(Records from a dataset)
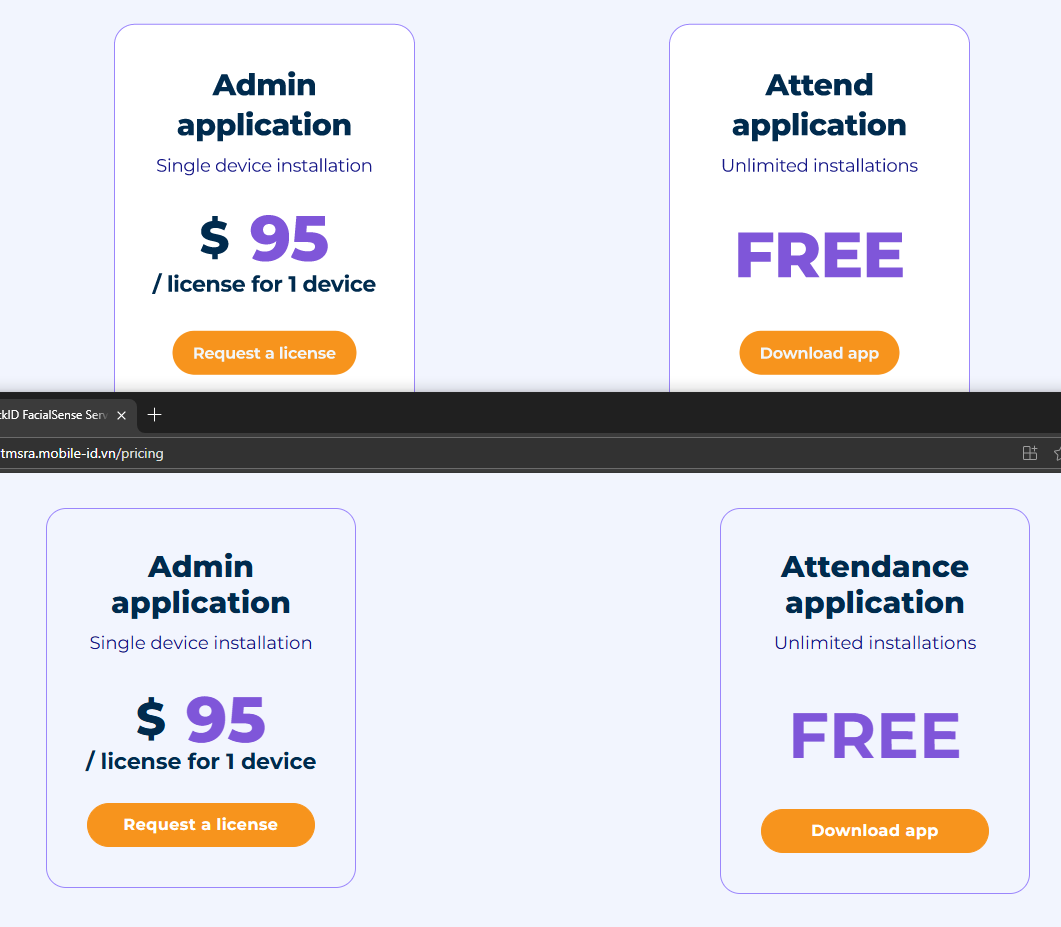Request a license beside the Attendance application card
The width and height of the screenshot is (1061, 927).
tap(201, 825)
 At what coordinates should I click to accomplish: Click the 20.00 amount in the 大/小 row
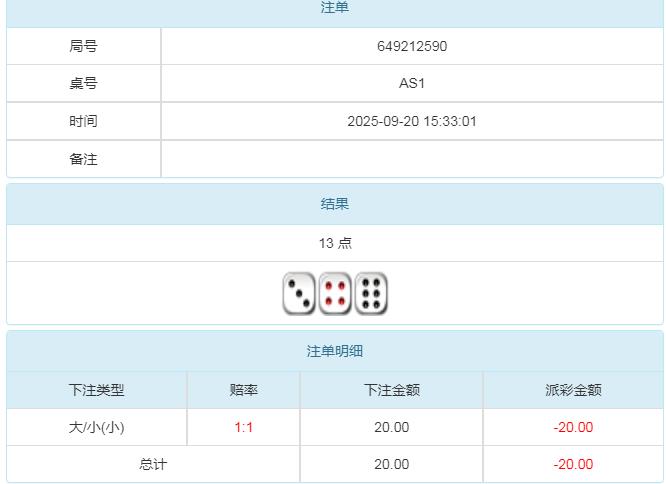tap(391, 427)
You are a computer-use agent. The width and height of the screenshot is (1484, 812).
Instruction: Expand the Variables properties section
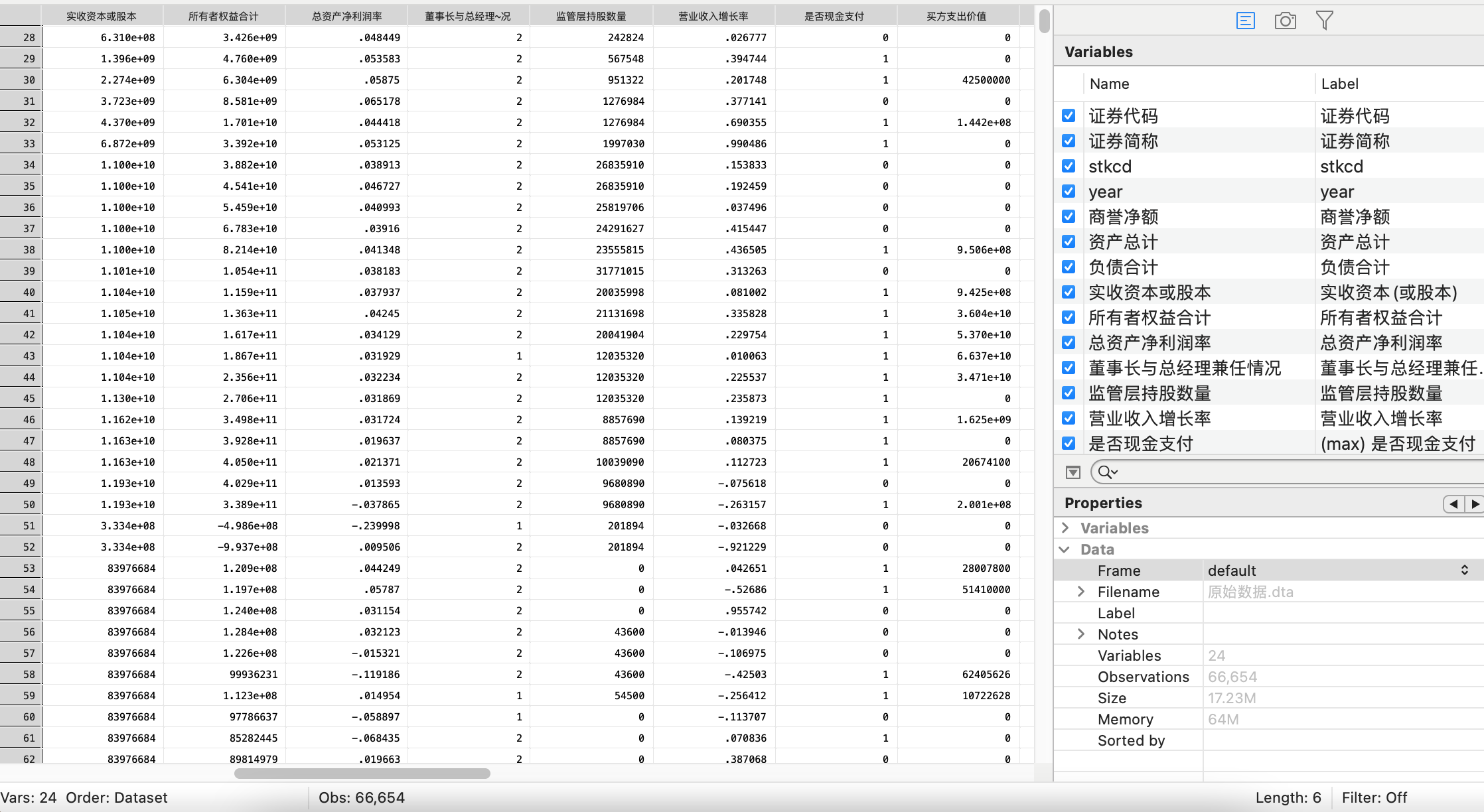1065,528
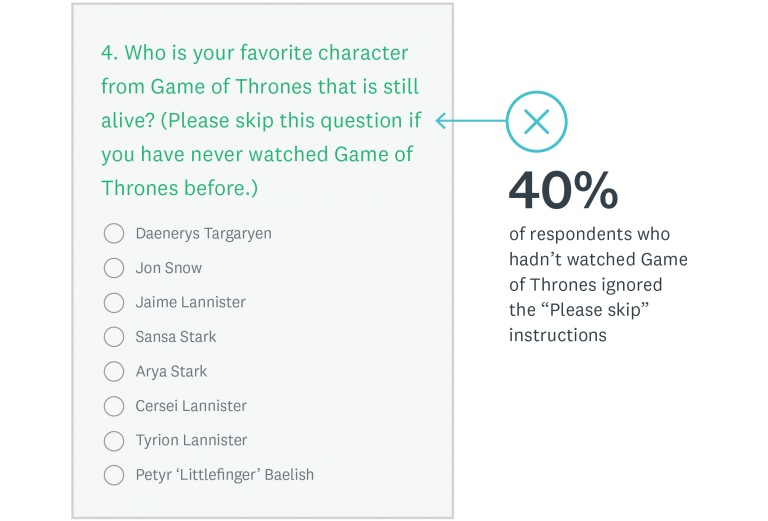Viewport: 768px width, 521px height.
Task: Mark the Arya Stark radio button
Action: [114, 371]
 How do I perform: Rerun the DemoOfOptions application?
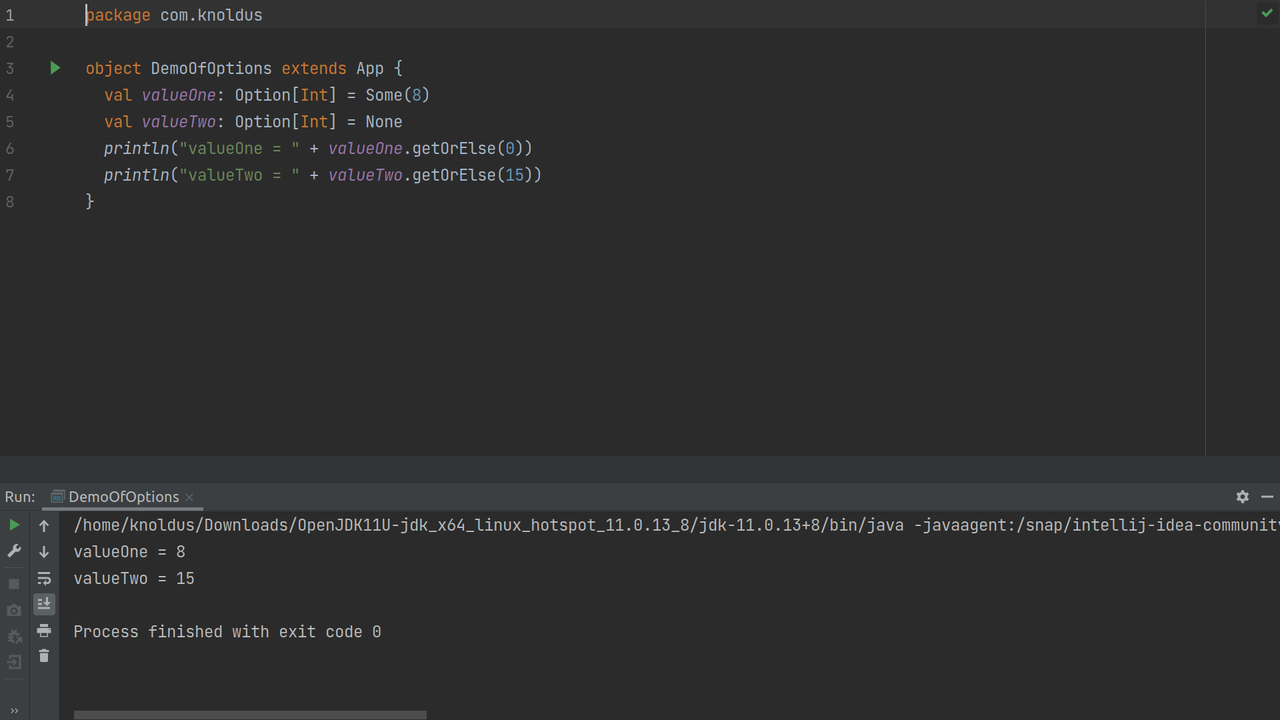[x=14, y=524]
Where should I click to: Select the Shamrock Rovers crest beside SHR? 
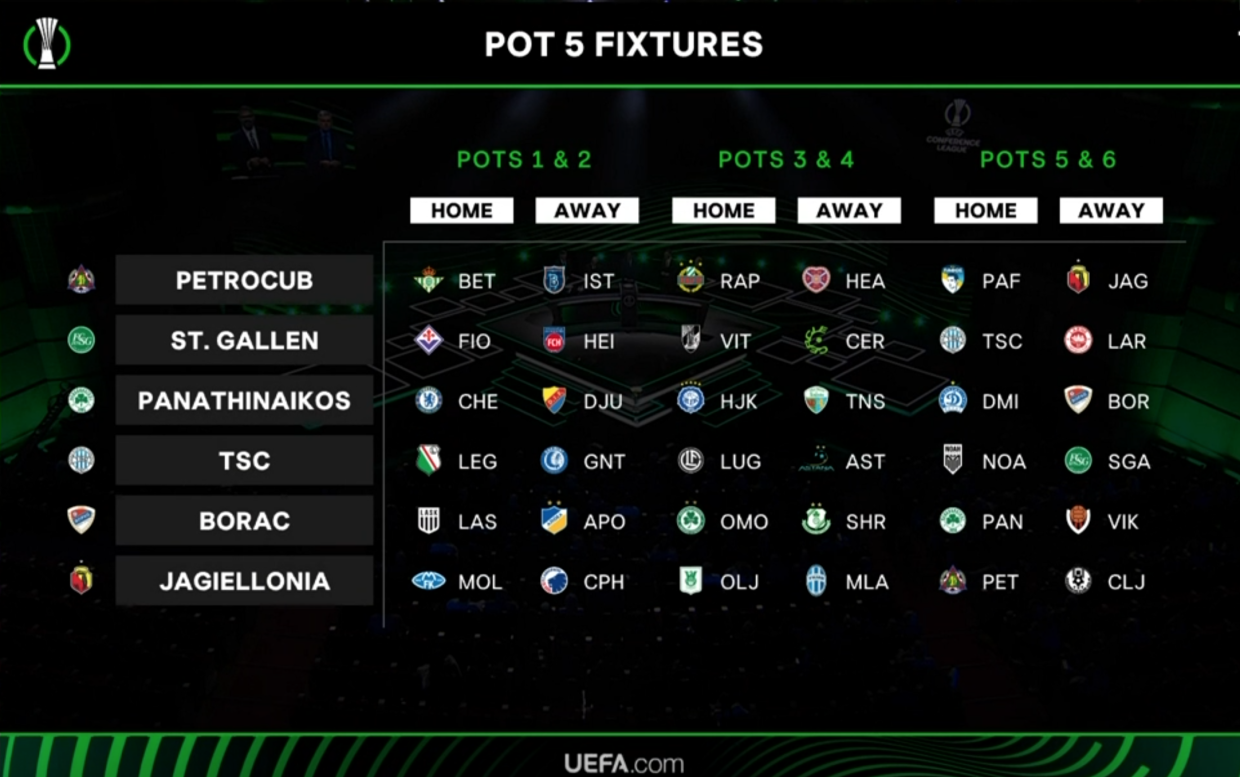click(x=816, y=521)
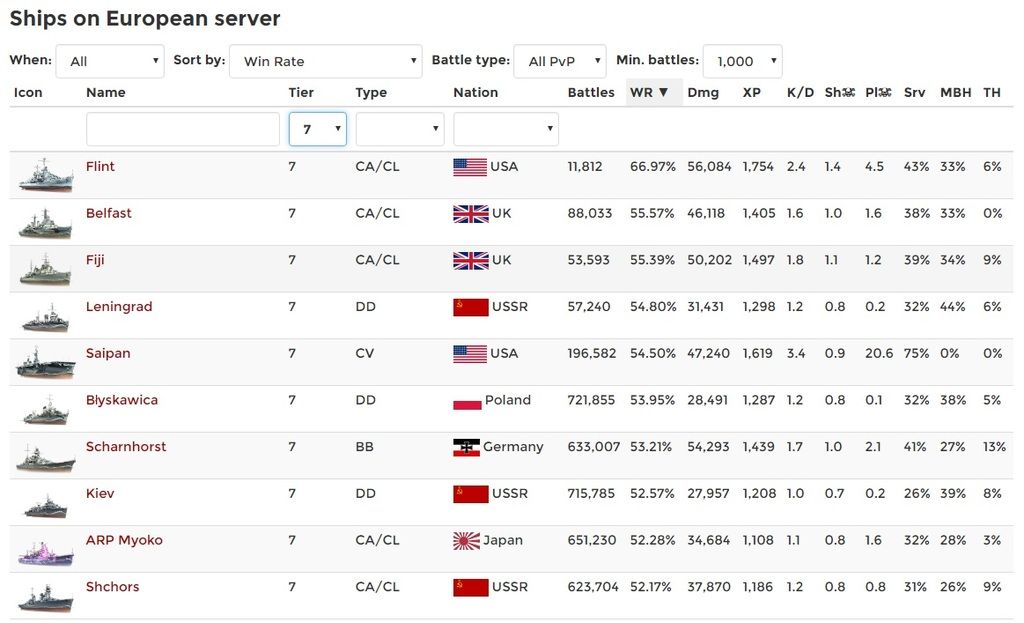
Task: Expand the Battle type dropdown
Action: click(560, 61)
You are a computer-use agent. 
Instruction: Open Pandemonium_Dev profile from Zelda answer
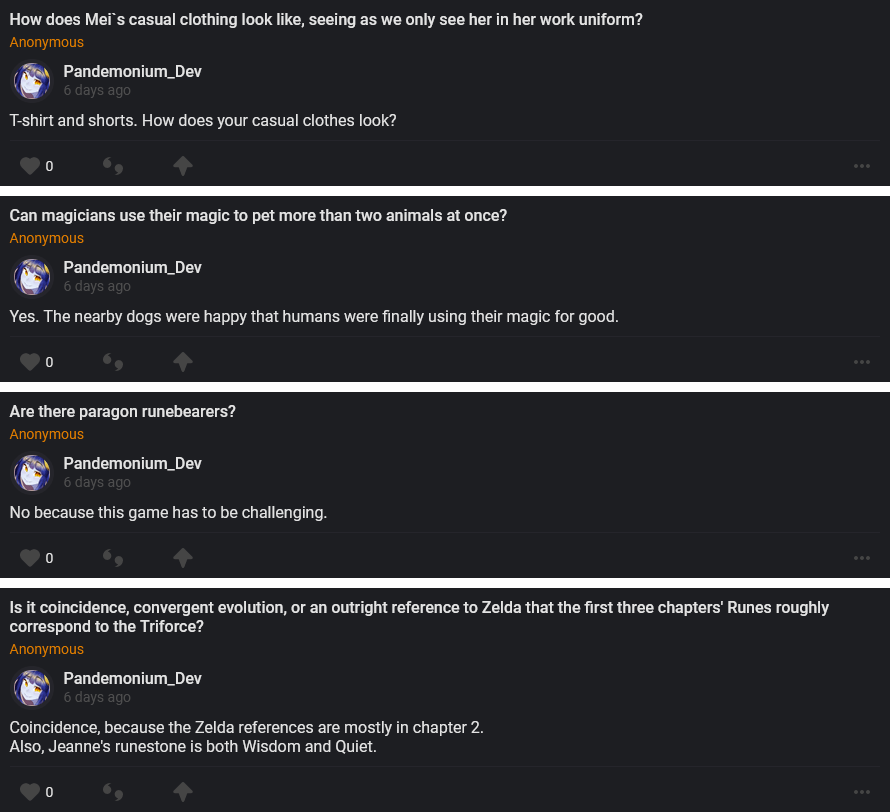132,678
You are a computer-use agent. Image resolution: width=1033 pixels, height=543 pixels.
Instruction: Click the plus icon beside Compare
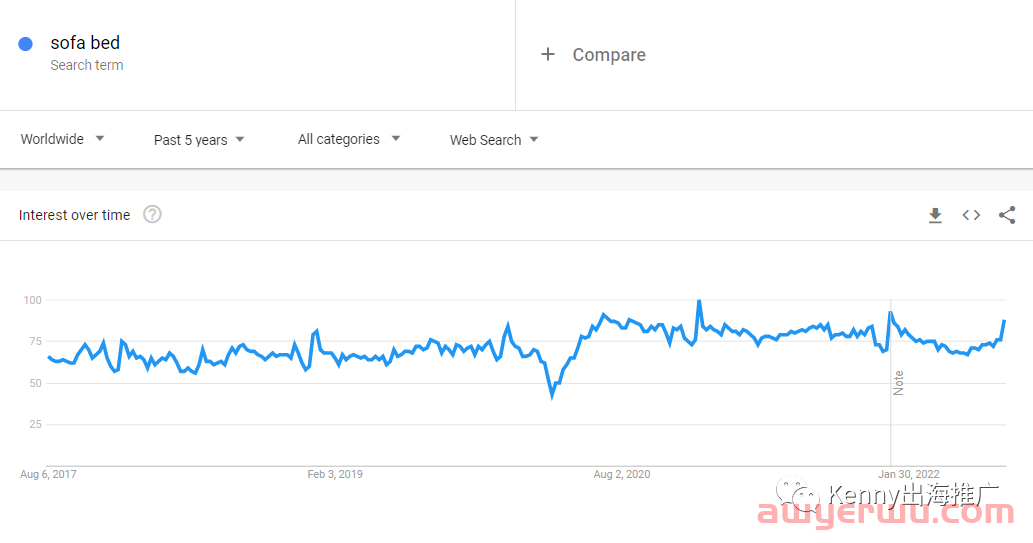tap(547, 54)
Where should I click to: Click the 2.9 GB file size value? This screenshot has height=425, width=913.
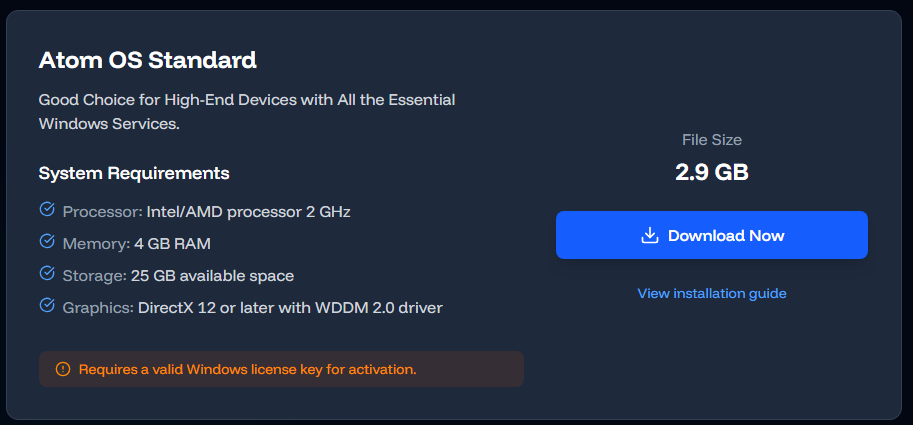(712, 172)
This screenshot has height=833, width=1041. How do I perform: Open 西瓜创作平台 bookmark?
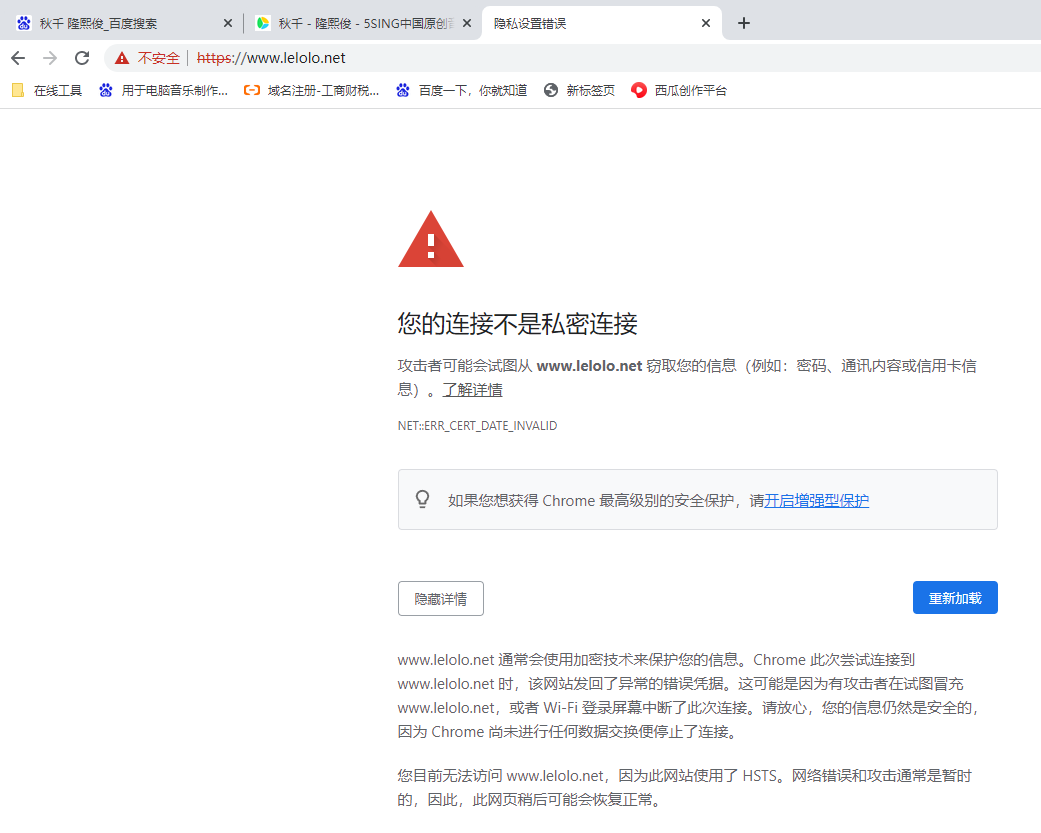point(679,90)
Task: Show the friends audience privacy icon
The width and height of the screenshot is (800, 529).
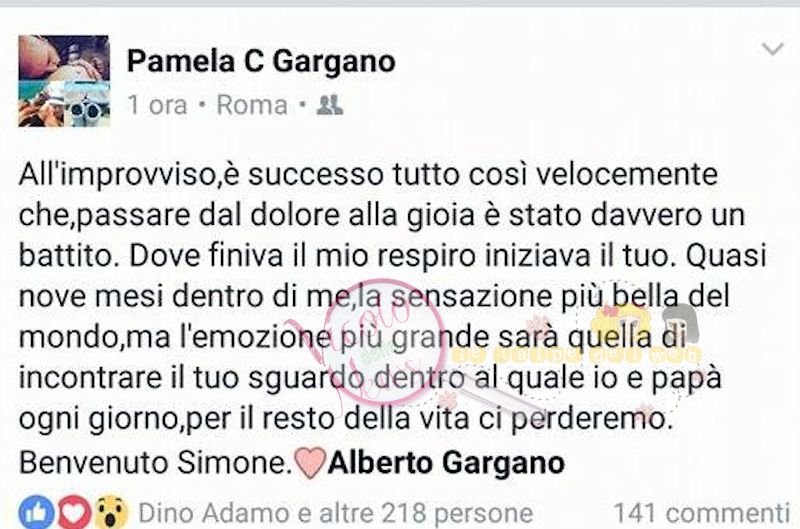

* Exercise instructions:
Arrange every line above into a Markdown table with the columns Row and Line, numbering the rows and skipping any blank lines. Leave the pictures out of the table.

* Output:
| Row | Line |
|---|---|
| 1 | Request a license beside the Attendance application card |
| 2 | The width and height of the screenshot is (1061, 927). |
| 3 | tap(201, 825) |
| 4 |  At what coordinates should I click to accomplish: Click the 20.00 amount in the 大/小 row |
| 5 | tap(391, 427) |
| 6 | You are a computer-use agent. The width and height of the screenshot is (1484, 812). |
| 7 | Instruction: Expand the Variables properties section |
| 8 | 1065,528 |
| 9 | Viewport: 768px width, 521px height. |
| 10 | Task: Mark the Arya Stark radio button |
| 11 | Action: [114, 371] |
| 12 |  How do I perform: Rerun the DemoOfOptions application? |
| 13 | [x=14, y=524] |
| 14 | Where should I click to: Select the Shamrock Rovers crest beside SHR?  |
| 15 | click(x=816, y=521) |
| 16 | Task: Expand the Battle type dropdown |
| 17 | Action: click(560, 61) |
| 18 | You are a computer-use agent.  |
| 19 | Instruction: Open Pandemonium_Dev profile from Zelda answer |
| 20 | 132,678 |
| 21 | You are a computer-use agent. Image resolution: width=1033 pixels, height=543 pixels. |
| 22 | Instruction: Click the plus icon beside Compare |
| 23 | tap(547, 54) |
| 24 | Where should I click to: Click the 2.9 GB file size value? This screenshot has height=425, width=913. |
| 25 | (712, 172) |
| 26 | This screenshot has height=833, width=1041. How do I perform: Open 西瓜创作平台 bookmark? |
| 27 | point(679,90) |
| 28 | Task: Show the friends audience privacy icon |
| 29 | The width and height of the screenshot is (800, 529). |